Infra Red Receiver with the use of Pin Change Interrupt

Infrared remote control receiver implemented using pin change interrupt. This implementation allows the main loop to perform other tasks while the receiver code collects incoming IR message bits in the background. This method was used to receive IR control message send to the iSOBOT robot from its remote. It is runnin on Arduino Mini Pro with AVR m168 CPU.

Problem Definition

The IR remote receiver is observing output of the IR sensor/demodulator which signals presents or absents of modulated IR. The output of the sensor is connected to a pin of the CPU which is then read by the software and interpreted by as bits of the message. To recognize the beginning of the message and to interpret the waveform generated by, the code has to measure time between signal transition. Beginning of the message is signaled as 2.5ms burst of IR while 0 and 1 are coded as length of silence between 0.5ms IR bursts (0- 0.5 ms silence while 1 is 1ms silence). See IR waveforms and protocol description.

Classic Approach

The code below is uses a polling approach. When it waits for the signal change it simply reads (polls) the signal until a change is observed.

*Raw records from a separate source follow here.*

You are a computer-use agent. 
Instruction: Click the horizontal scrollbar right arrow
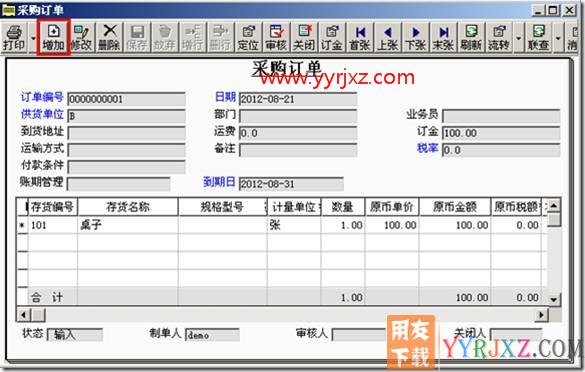pyautogui.click(x=541, y=315)
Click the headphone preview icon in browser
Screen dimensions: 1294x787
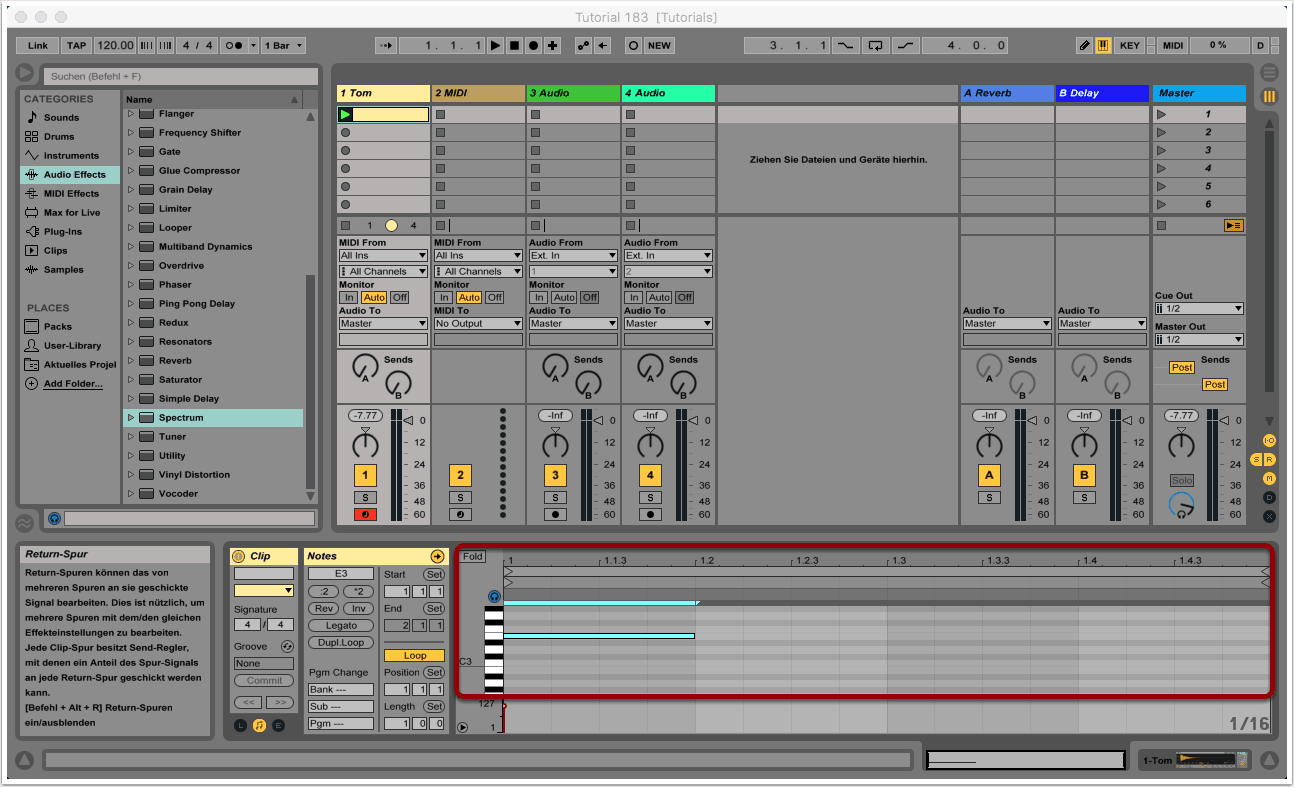(54, 518)
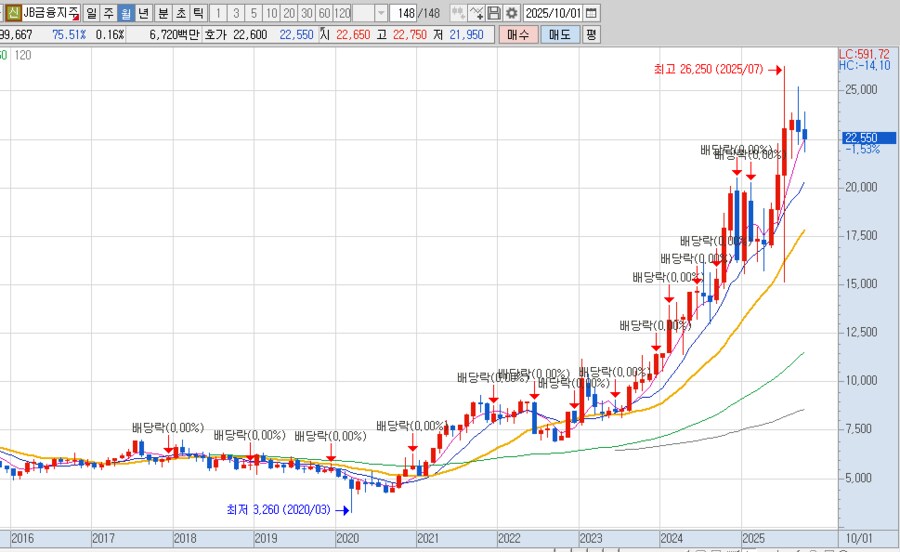Screen dimensions: 900x552
Task: Toggle the 년 yearly chart period
Action: pyautogui.click(x=144, y=13)
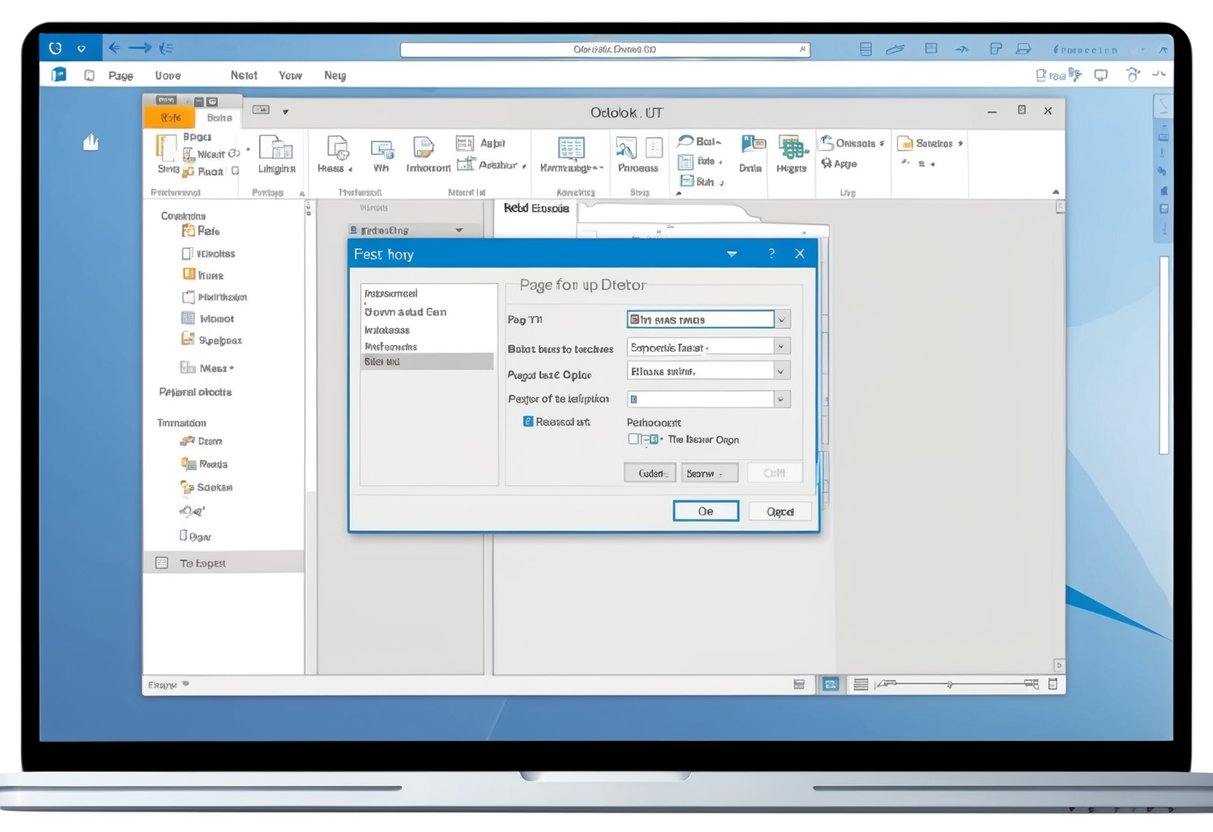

While this is straight forward and very simply, it occupies the CPU in 100%. Here is an implementation of example:

// helper functions

unsigned long elapsedSince(unsigned long since, unsigned long now)
{
return since &lh; now ? now-since : 0xFFFFFFFFUL - (now - since);
}

unsigned long elapsedSince(unsigned long since)
{
return elapsedSince( since, micros() );
}

// iSOBOT IR protocol timing
#define TimeStart 2500
#define TimeZero  500
#define TimeOne   1000
#define TimeOff   500

// check if the time was in range +/- 25%
#define IS_X(t,x) ((t > 3*(x)/4) && (t < 5*(x)/4))
#define IS_0(t) IS_X(t,TimeZero)
#define IS_1(t) IS_X(t,TimeOne)
#define IS_S(t) IS_X(t,TimeStart)
#define IS_O(t) IS_X(t,TimeOff)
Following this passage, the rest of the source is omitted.